Уже первый же раздел фотовыставки — «Фотодинамизм и аэрофотография» — показывает, что именно настораживало итальянцев. Остановленное, застывшее мгновение убивало, казалось им, движение, эту главную основу футуризма, и пригвождало жизнь к прошлому, а не раскрывало ее в будущее. «Мы презираем механическую, замороженную точность воспроизведения реальности», — писали братья Антон Джулио и Артуро Брагалья в манифесте 1913 года «Футуристический фотодинамизм» — а поэтому их главные и самые известные эксперименты в этой области были связаны с разрушением фотостатики, наложением нескольких негативов друг на друга, множественной экспозицией, коллажем, созданием иллюзии движения. На выставке практически нет этих ранних фотоэкспериментов, столь сильно повлиявших на европейскую фотографию от Ман Рэя до Мохой-Надя, но название одной из поздних (1932) фоторабот Тато (Гульельмо Сансони) дает неплохое представление о методе и его идеологии — «Вес и размеры, драма предметов, подвижных и неподвижных, сверху вниз и снизу вверх». Эта сосредоточенность на динамике, сочленение разных стадий движения как раз и были «изюминкой» футуризма — и здесь любопытно посмотреть как на живописную параллель, скажем, на картину «Текущие линии + динамические последовательности. Полет ласточек» Джакомо Балла (Белый зал), так и на то развитие, которое футуристы придали ранней фиксации движения, к примеру, предвестником кино Идвирдом Майбриджем.
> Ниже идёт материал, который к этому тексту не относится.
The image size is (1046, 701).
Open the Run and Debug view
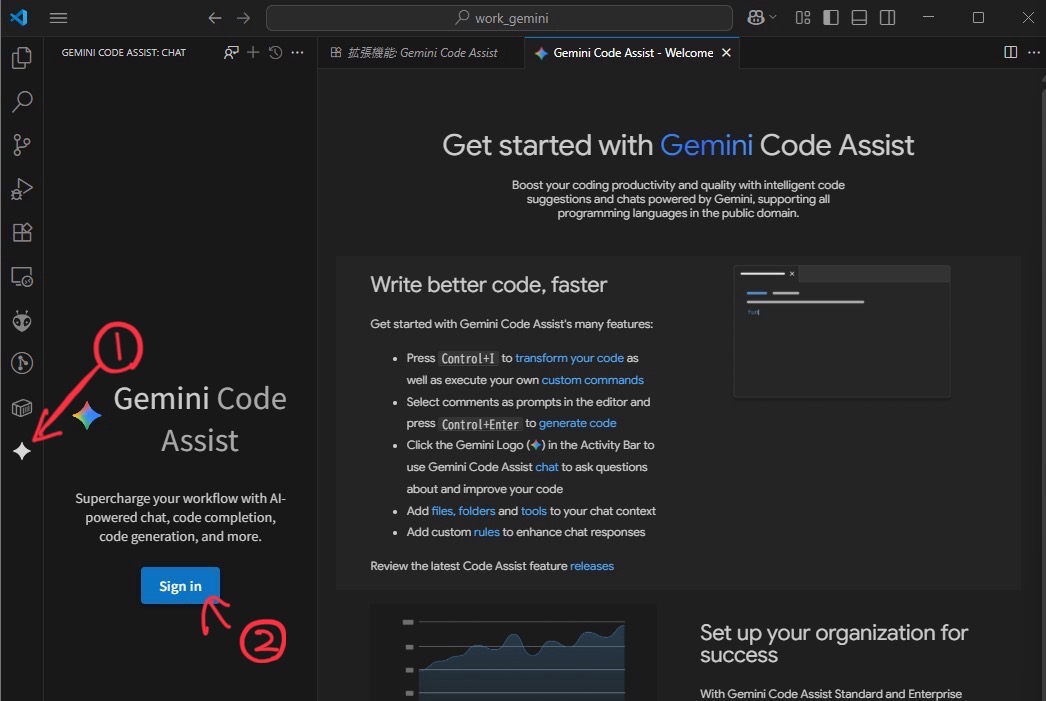pos(22,188)
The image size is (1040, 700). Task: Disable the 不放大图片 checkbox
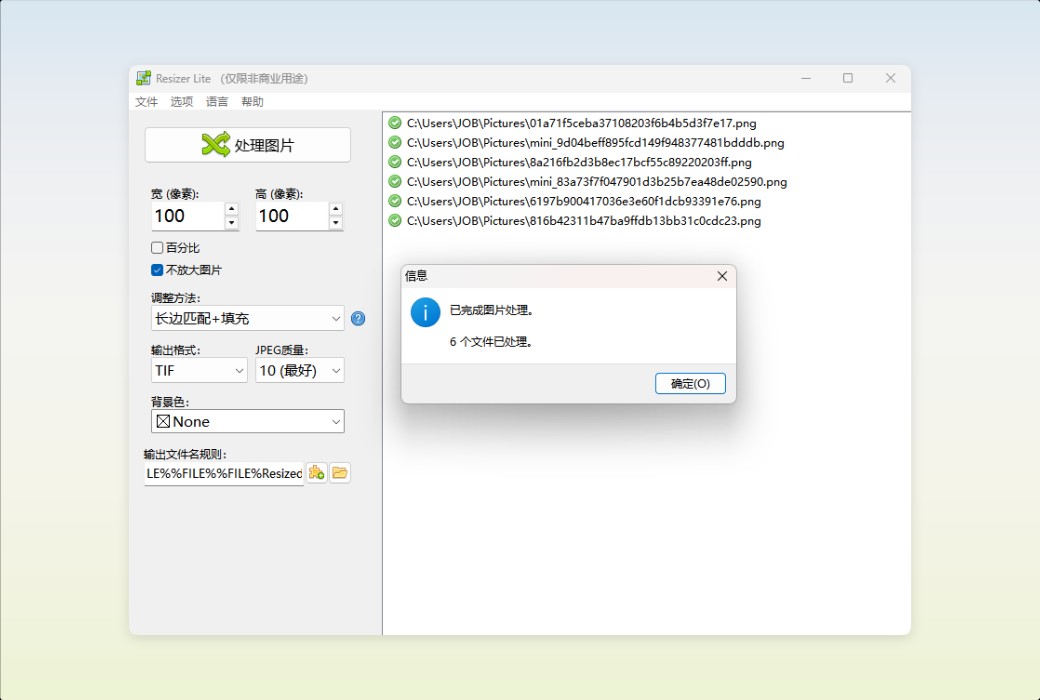(157, 269)
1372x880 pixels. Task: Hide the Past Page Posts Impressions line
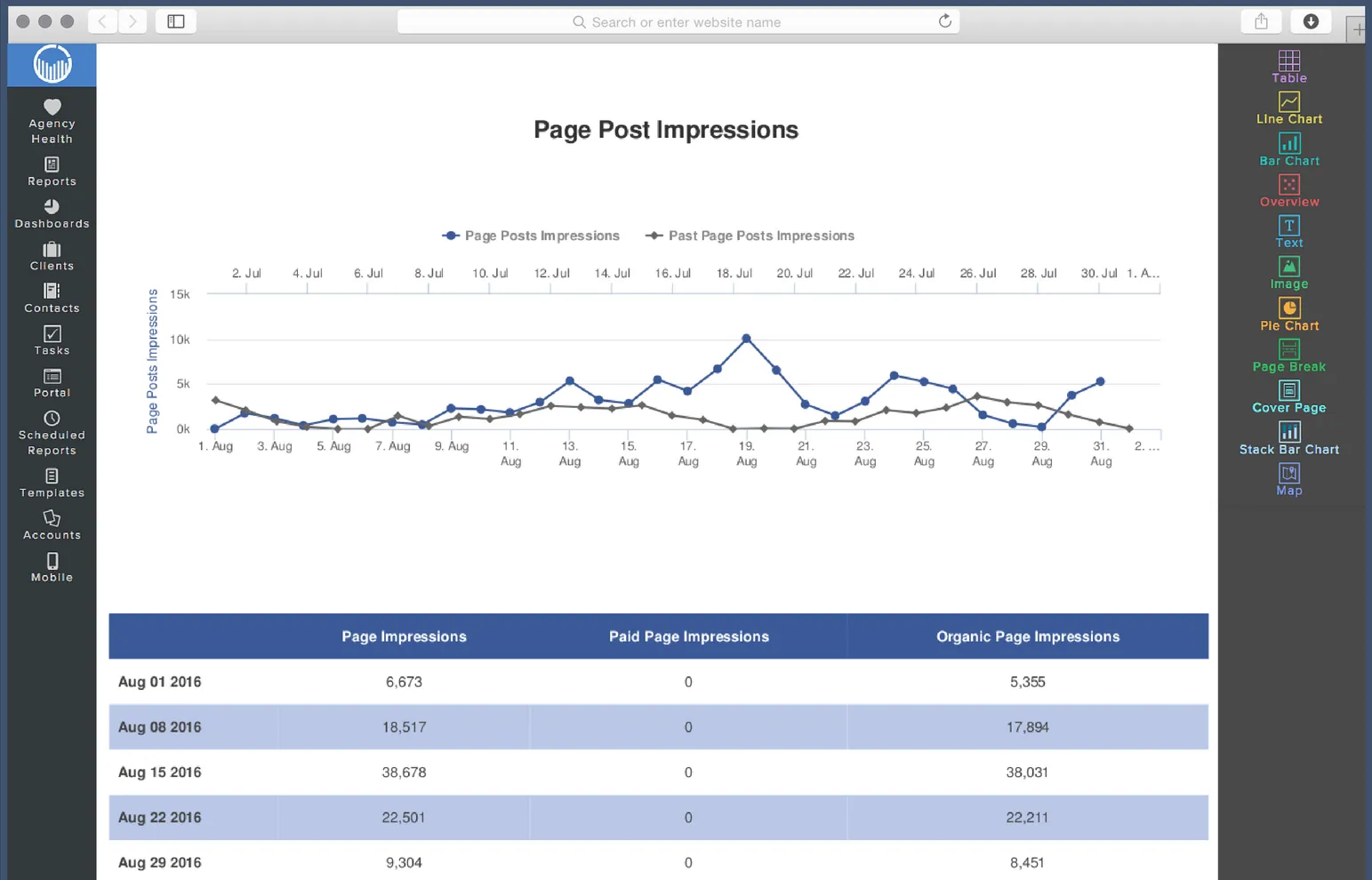coord(750,236)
И все же отношения итальянского футуризма с фотографией в основном остались на уровне, скорее, идей, чем их глубокой проработки. Эта либо борьба с ее довольно поверхностно понятой, сведенной к фиксации момента или прошлого сущностью, либо использование ее бегло схваченных качеств для исследования модных футуристических тем — как в разделах «Город» или «Разрушение буржуазного портрета». Деперо, Камуцци, Беллузи, Паризио, Кроче чаще всего довольствуются чем-то вроде «декларации о намерениях», не особенно углубляясь в суть явления, и это тем более обидно, что проникновение «за оболочку» фотографии могло бы многое дать самому движению, стать стимулом для его развития. Об этом думаешь уже наверху, рассматривая жизнерадостные, красочные картины и припоминая, как в это же приблизительно время с цветом работали Люмьеры и Прокудин-Горский. Парадоксально, но устремленные в будущее ниспровергатели ценностей и поклонники всего прогрессивного выступают в области фотографии отъявленными традиционалистами — противниками включения нового метода в «область искусства». О новаторски-архаичной роли фотографии в авангарде, однако, стоило бы поразмыслить особо.
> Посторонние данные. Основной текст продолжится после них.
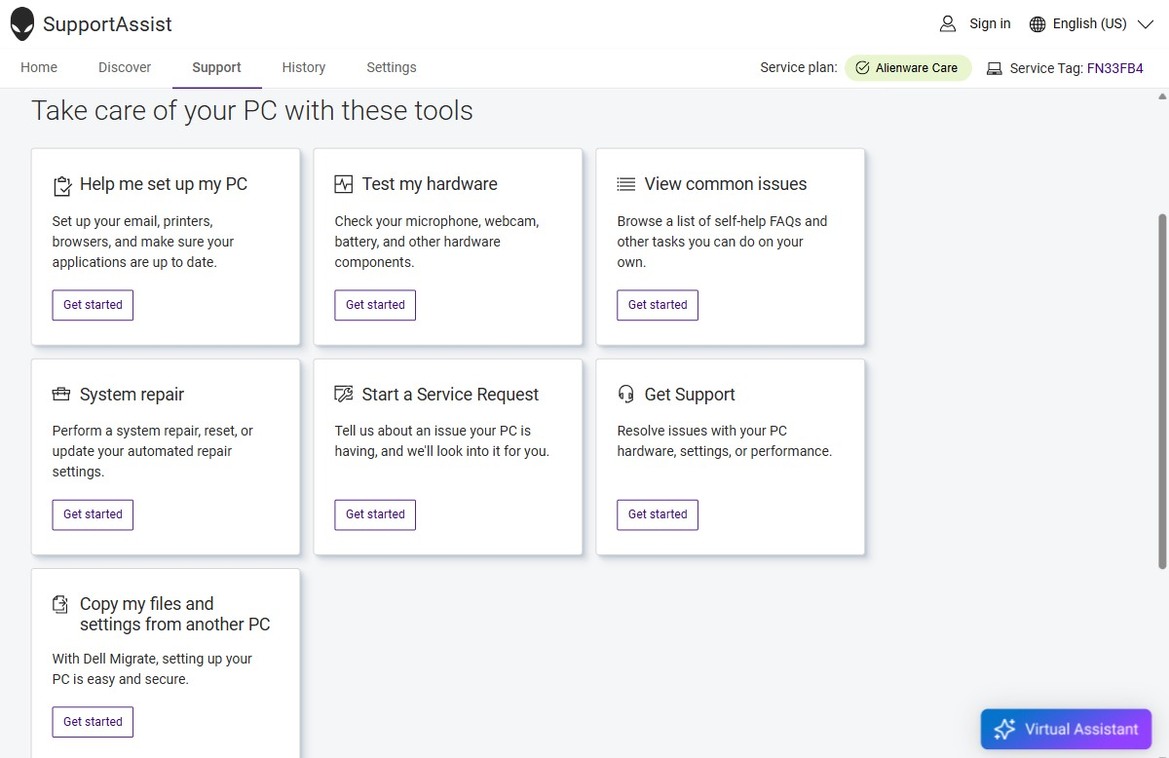Image resolution: width=1169 pixels, height=758 pixels.
Task: Switch to the Discover tab
Action: [124, 68]
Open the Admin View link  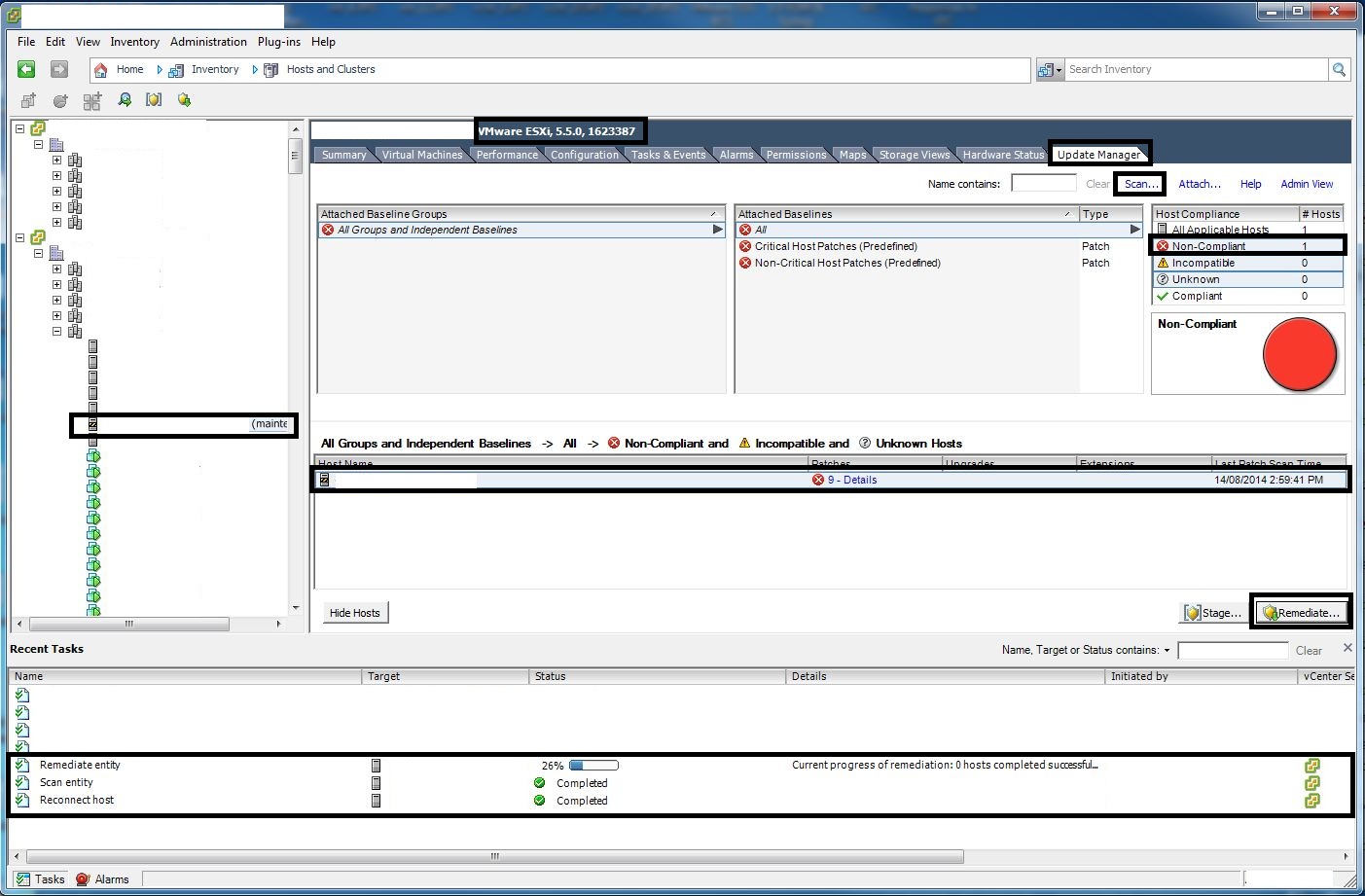[x=1307, y=184]
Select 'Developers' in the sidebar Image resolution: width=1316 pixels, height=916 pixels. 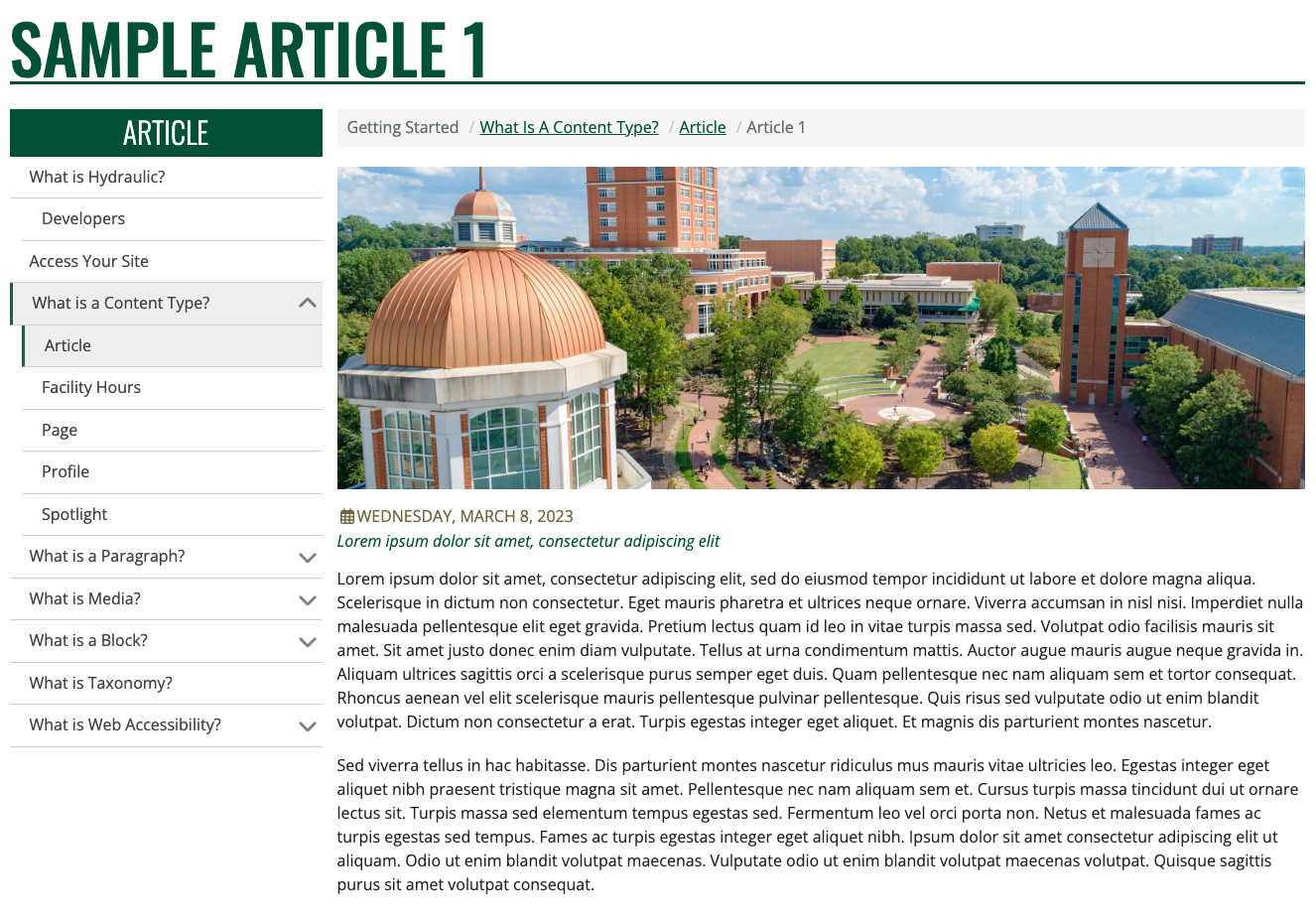click(83, 218)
А впрочем, судя по всем этим выставленным в Белом зале гедонистическим весенним пейзажам, птичкам и цветочкам, сам итальянский футуризм был, по большей части, явлением достаточно поверхностным, хотя и полным жизненной силы и легкомысленной приятности. Это и есть, скорее, декларация об идеях, подтолкнувшая всю европейскую эстетику к дальнейшей яркой вспышке, чем кропотливое их исследование. Что удивляет больше всего — так это то, что ГМИИ и по сей день столь явно следует этим архаическим замыслам вековой давности. Как будто фотоискусство по-прежнему находится на задворках арт-процесса, и не было ни фотоотдела МоМа и Шарковски, ни Барта с Зонтаг, ни Родченко с Мэпплторпом. Складывается ощущение, что история искусства замерла для ГМИИ где-то в районе 1910—20 года, а после деклараций Боччони и Брагалья ничего больше не происходило — по крайней мере, в области фотографии.